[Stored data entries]
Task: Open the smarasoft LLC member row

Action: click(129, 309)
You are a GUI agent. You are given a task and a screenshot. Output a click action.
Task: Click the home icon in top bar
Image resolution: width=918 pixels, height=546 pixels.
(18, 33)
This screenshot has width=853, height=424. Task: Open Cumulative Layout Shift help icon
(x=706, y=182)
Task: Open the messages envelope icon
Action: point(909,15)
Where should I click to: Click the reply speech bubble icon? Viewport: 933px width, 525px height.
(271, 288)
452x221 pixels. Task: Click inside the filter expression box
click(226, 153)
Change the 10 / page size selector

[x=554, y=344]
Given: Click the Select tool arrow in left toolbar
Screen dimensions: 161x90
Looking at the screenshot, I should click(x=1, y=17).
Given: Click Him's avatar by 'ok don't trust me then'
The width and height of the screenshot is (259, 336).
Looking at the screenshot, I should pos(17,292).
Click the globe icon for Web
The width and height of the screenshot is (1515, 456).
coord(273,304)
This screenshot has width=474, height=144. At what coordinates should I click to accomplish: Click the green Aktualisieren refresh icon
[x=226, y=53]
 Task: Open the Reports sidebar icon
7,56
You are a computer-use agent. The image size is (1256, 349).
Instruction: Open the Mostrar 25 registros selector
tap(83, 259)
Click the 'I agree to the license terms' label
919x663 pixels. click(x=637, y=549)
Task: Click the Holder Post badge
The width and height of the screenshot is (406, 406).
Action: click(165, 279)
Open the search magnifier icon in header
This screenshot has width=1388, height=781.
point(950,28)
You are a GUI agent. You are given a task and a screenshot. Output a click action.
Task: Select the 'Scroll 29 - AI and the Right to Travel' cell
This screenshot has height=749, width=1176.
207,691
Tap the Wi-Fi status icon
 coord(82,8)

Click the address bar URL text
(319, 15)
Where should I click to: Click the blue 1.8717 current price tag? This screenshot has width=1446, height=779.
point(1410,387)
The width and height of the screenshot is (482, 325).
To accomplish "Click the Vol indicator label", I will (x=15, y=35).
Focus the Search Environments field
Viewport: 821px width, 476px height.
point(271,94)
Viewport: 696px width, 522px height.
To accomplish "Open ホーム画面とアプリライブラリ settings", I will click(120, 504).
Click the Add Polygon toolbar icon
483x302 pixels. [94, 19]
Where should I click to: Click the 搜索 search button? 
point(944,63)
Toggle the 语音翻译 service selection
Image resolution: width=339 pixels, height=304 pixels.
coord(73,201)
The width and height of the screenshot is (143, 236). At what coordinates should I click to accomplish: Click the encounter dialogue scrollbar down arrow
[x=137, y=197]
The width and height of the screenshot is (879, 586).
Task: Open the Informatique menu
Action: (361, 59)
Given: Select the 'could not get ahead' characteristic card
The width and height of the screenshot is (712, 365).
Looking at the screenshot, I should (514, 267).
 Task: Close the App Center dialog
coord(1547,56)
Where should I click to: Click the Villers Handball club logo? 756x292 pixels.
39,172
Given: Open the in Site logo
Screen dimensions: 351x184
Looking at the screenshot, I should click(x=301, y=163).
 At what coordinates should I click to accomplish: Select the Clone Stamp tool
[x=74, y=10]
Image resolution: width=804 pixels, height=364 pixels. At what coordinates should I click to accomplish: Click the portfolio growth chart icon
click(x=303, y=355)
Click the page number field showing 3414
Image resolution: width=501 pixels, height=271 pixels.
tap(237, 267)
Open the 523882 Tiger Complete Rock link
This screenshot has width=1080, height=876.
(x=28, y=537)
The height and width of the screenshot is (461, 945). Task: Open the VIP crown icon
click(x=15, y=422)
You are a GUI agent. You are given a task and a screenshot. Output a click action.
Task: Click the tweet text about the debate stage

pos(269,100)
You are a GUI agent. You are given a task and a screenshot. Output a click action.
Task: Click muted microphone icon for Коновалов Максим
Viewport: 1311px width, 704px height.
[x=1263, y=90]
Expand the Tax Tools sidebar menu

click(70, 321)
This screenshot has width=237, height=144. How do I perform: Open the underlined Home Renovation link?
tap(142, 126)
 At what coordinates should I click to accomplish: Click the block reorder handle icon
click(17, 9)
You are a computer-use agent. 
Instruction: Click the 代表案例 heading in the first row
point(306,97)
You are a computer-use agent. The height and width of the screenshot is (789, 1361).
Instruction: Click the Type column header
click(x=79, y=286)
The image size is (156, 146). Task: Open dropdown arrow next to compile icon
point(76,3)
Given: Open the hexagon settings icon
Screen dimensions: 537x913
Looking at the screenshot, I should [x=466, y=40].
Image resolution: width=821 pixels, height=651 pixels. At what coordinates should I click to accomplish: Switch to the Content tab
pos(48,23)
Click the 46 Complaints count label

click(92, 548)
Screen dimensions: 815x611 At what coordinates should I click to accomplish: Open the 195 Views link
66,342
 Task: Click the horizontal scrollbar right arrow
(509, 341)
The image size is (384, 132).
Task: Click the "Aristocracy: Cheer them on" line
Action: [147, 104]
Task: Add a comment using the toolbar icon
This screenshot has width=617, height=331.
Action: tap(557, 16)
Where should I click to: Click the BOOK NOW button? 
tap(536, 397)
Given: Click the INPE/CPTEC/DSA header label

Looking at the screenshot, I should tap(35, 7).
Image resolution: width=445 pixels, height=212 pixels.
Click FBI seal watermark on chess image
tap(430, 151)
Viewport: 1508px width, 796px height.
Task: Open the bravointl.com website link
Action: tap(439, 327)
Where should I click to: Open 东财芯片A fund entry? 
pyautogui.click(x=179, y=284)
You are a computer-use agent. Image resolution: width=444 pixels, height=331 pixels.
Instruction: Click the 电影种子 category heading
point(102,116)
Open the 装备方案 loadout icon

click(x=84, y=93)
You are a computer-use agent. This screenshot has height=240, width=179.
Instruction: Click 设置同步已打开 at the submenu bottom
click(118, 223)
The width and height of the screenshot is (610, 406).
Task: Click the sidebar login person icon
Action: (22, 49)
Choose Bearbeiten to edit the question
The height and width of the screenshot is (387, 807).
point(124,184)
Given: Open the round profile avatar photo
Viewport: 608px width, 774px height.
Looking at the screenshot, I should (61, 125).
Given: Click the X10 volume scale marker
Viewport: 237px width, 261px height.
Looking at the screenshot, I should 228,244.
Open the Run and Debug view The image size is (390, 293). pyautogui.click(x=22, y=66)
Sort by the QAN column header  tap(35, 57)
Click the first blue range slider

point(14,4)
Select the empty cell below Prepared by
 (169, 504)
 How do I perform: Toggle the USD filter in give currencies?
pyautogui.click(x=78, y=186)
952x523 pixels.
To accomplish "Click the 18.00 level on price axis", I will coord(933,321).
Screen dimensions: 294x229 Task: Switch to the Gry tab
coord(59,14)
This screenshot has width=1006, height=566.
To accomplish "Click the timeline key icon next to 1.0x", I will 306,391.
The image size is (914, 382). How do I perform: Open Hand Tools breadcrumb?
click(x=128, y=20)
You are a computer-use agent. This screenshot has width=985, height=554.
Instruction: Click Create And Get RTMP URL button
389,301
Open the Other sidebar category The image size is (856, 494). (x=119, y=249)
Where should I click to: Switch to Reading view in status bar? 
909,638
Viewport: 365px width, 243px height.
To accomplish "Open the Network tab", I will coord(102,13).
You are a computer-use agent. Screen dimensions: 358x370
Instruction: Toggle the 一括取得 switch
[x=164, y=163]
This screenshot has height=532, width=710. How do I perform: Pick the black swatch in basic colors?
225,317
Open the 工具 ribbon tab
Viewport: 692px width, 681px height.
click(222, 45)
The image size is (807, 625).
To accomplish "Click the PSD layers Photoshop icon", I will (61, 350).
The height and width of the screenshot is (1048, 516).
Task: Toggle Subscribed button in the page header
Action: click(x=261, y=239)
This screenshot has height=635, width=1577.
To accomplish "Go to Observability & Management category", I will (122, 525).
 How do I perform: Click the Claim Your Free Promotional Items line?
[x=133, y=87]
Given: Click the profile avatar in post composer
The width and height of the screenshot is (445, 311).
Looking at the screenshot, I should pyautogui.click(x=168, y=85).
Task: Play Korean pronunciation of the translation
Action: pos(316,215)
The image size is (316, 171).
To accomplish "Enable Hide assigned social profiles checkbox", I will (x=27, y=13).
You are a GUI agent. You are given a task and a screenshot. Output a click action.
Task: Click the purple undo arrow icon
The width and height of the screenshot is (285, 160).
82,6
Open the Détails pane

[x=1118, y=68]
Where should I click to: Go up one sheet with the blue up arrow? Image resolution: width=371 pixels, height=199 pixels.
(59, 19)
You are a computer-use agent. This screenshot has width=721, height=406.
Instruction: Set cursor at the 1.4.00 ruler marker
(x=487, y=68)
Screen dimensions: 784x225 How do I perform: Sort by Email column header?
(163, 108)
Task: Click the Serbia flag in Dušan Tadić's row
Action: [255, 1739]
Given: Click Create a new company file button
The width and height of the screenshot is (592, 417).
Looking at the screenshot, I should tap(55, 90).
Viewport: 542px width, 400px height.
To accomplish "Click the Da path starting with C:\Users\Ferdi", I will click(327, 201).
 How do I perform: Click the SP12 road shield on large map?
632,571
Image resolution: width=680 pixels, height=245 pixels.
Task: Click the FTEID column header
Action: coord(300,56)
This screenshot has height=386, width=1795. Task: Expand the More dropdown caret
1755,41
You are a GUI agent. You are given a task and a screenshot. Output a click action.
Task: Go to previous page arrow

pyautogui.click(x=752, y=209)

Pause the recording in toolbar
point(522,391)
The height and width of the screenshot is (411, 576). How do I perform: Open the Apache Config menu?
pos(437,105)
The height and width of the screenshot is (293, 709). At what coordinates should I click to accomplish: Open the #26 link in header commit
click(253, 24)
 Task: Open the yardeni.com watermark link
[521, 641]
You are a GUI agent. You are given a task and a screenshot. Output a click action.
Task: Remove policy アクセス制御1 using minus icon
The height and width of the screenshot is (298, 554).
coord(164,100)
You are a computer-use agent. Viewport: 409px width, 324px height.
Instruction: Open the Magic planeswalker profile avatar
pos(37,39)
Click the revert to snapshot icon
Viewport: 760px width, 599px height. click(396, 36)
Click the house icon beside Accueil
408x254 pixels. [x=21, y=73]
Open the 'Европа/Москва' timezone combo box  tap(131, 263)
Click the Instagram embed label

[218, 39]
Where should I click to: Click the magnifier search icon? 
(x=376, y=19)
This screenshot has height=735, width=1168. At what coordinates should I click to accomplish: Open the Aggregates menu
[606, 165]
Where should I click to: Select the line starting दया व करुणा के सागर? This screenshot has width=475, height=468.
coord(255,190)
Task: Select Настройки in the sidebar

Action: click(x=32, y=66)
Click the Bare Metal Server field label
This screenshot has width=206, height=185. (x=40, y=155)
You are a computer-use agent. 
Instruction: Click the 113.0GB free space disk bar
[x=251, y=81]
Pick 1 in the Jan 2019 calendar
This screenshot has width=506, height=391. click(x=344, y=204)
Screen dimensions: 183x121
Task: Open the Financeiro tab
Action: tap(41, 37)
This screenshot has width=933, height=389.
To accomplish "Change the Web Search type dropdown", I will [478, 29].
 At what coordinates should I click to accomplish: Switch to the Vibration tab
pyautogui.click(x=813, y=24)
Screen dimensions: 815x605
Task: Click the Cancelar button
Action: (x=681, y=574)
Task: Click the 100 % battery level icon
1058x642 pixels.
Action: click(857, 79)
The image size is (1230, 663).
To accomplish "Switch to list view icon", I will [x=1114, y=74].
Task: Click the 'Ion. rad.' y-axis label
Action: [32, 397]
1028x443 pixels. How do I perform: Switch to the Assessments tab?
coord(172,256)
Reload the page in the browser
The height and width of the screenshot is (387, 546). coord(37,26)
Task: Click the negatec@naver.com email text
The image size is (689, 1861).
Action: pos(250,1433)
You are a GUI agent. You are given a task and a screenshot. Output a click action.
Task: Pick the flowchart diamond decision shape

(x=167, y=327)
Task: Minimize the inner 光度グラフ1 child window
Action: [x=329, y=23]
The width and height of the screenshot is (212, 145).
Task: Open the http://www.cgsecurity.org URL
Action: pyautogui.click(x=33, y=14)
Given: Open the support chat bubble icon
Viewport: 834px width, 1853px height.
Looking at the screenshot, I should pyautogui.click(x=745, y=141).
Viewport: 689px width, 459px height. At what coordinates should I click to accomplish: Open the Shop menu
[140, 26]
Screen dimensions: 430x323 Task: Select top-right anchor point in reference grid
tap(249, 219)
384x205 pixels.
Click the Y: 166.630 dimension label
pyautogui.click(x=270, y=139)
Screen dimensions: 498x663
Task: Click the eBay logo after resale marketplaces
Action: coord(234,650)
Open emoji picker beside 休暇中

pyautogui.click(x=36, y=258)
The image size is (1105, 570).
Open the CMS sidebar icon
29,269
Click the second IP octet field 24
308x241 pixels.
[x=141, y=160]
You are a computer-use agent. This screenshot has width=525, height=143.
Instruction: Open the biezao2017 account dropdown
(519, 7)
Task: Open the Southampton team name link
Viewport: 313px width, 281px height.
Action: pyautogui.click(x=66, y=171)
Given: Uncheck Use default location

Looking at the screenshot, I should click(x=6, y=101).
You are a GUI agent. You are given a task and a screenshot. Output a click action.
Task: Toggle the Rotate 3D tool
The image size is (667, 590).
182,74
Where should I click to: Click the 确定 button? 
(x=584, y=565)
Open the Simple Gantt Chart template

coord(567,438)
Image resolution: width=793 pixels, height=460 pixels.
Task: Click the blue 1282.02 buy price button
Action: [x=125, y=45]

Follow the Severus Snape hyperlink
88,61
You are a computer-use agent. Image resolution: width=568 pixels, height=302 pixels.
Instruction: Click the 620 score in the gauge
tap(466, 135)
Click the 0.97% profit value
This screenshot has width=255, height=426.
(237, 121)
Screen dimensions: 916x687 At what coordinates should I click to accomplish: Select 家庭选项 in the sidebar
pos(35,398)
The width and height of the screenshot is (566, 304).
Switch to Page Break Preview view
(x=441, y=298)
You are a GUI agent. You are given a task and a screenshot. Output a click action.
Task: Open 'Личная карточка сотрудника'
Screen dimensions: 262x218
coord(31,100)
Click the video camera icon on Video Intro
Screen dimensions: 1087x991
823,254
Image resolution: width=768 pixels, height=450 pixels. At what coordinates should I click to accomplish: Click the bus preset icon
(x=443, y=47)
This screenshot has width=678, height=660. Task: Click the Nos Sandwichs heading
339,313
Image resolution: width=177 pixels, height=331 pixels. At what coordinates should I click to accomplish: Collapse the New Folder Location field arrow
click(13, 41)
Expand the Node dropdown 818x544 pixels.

** Exercise prompt **
From the records above, extract exactly and only the lines that begin at the line with "Viewport: 365px width, 243px height." and stop after the line with "This screenshot has height=635, width=1577.".

** Task response **
Viewport: 365px width, 243px height.
To accomplish "Open the Network tab", I will coord(102,13).
You are a computer-use agent. Screen dimensions: 358x370
Instruction: Toggle the 一括取得 switch
[x=164, y=163]
This screenshot has height=532, width=710. How do I perform: Pick the black swatch in basic colors?
225,317
Open the 工具 ribbon tab
Viewport: 692px width, 681px height.
click(222, 45)
The image size is (807, 625).
To accomplish "Click the PSD layers Photoshop icon", I will (61, 350).
The height and width of the screenshot is (1048, 516).
Task: Toggle Subscribed button in the page header
Action: click(x=261, y=239)
This screenshot has height=635, width=1577.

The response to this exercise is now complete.